* REQUIRED TASK: Show every line of the records below that contains the word "right".

________________________________________

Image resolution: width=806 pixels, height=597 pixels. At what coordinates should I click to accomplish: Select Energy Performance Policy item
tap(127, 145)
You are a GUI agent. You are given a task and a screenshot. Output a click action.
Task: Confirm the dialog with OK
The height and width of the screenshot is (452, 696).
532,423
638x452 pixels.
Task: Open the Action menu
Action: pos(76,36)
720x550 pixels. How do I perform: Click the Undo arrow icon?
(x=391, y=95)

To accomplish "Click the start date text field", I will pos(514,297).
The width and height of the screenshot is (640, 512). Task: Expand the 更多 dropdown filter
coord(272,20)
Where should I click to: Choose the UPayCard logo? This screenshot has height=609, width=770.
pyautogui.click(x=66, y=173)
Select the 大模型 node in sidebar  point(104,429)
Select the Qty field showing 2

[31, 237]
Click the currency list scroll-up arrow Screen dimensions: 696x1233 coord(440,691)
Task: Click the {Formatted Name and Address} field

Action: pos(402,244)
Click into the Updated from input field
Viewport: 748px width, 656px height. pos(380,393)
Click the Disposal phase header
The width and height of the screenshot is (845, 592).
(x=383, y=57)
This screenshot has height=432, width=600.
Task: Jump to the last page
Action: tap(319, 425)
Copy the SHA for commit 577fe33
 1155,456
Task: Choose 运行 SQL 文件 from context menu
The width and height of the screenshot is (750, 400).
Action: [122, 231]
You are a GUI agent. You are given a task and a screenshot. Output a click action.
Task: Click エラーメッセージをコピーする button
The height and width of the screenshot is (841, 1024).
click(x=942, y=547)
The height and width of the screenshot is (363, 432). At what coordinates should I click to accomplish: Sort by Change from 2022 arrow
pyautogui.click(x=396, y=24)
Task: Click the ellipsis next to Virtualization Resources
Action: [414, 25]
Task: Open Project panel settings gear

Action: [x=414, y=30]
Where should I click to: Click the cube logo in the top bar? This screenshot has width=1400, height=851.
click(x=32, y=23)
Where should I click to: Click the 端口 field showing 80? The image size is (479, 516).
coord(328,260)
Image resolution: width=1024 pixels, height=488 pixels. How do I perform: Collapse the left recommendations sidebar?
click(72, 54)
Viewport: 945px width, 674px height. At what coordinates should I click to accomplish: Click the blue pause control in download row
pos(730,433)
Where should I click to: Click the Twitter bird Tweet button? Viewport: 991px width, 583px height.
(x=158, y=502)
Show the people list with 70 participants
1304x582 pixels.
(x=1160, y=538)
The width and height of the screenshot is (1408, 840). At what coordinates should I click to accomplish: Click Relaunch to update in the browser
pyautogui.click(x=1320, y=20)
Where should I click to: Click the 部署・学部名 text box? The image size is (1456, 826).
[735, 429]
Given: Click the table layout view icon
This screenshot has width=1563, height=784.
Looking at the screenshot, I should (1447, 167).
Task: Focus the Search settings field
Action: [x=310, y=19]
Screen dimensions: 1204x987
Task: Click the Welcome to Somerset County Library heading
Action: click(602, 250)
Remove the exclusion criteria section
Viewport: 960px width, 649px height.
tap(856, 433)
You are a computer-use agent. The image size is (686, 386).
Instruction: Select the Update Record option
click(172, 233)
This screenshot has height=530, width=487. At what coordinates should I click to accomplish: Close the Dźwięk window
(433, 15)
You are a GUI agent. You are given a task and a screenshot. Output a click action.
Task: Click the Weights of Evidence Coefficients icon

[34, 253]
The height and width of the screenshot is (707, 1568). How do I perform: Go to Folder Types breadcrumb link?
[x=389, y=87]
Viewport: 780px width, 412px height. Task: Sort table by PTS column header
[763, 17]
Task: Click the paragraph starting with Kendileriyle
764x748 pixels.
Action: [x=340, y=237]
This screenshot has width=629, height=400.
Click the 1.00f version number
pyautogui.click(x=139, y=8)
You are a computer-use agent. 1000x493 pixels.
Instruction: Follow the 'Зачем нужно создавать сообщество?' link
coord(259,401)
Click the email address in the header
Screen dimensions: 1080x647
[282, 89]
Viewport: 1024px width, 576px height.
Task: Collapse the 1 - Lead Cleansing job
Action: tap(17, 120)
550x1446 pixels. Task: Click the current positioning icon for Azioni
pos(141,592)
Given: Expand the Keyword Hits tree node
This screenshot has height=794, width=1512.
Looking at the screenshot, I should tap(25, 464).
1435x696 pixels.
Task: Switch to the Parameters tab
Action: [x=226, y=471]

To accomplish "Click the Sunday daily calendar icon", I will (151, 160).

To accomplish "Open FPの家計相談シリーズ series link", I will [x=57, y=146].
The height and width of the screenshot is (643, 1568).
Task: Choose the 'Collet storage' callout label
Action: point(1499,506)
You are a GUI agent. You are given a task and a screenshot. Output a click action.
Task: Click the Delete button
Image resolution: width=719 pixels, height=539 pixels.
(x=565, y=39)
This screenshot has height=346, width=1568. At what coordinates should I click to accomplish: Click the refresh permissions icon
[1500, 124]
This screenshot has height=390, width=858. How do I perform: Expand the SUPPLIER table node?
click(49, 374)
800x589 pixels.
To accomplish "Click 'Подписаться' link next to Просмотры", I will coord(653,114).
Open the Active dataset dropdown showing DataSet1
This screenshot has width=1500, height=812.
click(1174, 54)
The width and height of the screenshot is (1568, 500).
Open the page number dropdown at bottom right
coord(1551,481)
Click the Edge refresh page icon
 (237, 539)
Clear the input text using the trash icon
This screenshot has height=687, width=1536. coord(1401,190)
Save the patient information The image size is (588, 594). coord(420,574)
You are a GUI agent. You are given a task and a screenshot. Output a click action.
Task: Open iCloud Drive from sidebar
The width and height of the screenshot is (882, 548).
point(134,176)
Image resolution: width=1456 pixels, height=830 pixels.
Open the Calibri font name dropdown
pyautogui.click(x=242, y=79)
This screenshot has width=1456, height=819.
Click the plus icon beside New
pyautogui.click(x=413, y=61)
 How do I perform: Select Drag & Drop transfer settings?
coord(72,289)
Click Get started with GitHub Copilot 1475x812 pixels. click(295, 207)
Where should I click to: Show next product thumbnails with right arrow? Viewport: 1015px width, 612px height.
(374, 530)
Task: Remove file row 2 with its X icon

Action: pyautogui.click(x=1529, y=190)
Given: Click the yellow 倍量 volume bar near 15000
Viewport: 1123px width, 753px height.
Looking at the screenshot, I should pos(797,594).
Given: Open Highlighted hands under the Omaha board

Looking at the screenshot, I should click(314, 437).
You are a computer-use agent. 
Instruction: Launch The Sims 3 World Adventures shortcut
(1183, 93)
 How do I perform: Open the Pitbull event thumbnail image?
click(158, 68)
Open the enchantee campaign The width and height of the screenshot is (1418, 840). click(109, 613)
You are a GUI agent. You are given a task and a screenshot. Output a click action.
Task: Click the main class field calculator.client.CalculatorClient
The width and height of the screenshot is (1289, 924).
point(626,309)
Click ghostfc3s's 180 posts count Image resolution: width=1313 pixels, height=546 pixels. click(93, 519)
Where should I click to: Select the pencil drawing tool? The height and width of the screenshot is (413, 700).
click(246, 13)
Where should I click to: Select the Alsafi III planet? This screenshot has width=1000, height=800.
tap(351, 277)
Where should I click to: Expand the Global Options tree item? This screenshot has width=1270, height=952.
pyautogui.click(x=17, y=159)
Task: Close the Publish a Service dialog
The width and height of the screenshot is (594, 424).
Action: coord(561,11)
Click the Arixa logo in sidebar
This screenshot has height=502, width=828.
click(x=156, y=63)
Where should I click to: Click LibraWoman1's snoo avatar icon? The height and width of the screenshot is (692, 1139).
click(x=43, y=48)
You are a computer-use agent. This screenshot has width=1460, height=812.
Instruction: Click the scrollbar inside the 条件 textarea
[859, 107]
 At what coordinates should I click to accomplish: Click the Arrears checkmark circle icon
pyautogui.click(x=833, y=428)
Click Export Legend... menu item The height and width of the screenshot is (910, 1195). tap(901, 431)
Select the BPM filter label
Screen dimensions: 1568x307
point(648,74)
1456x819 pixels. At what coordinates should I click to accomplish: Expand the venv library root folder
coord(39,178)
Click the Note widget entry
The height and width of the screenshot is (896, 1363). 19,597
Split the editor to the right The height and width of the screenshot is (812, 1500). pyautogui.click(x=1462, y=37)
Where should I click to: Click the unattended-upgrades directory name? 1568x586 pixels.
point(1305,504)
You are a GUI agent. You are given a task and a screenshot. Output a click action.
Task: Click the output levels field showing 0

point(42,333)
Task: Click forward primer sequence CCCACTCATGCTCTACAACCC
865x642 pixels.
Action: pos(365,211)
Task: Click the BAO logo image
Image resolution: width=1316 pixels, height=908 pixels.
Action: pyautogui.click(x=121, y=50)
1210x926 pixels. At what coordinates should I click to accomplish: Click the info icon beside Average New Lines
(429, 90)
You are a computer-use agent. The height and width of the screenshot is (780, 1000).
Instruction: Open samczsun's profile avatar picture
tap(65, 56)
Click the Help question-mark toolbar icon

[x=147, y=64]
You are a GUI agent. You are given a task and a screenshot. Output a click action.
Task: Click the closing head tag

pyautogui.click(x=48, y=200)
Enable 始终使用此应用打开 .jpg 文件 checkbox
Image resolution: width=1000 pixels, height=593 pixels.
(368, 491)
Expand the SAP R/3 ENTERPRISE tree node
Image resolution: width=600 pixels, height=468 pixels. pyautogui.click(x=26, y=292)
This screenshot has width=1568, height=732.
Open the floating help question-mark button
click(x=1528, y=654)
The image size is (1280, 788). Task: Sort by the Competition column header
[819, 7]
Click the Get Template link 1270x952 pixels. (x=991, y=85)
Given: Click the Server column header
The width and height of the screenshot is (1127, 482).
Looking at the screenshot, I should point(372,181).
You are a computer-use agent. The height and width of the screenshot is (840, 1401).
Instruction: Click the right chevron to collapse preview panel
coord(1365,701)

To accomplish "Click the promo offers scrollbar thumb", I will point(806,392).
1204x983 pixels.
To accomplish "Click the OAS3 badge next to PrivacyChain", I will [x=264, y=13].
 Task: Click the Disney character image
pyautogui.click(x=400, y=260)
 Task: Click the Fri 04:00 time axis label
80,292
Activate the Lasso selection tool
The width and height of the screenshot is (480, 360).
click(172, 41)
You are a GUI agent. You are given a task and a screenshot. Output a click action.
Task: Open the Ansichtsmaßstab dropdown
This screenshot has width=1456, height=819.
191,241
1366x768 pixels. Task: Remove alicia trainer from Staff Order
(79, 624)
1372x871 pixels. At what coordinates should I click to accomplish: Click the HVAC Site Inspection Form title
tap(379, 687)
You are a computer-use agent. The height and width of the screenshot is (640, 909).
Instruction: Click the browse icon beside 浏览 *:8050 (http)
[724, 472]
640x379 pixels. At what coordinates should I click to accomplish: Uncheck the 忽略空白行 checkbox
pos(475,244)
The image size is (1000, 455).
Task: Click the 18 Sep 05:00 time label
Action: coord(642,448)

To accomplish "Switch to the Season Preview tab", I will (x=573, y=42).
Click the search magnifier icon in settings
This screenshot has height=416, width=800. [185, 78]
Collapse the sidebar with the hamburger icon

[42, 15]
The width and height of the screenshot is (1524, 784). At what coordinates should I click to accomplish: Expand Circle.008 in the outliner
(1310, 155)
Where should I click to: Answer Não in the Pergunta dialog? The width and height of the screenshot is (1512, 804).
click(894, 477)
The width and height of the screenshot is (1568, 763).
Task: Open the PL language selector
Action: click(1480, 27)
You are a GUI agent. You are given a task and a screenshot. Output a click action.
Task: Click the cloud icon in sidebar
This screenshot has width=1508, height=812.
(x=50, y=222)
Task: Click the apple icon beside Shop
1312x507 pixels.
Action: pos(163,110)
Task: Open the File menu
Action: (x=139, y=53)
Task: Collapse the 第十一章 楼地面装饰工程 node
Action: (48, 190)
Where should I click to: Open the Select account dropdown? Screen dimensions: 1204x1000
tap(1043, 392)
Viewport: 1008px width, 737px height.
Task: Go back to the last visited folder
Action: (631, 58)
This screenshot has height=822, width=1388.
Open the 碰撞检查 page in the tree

________________________________________

* TASK RESPONSE:
Open the page number dropdown at bottom right
Where should I click to: Show next product thumbnails with right arrow? Viewport: 1015px width, 612px height.
Split the editor to the right The height and width of the screenshot is (812, 1500). pyautogui.click(x=1462, y=37)
Instruction: Click the right chevron to collapse preview panel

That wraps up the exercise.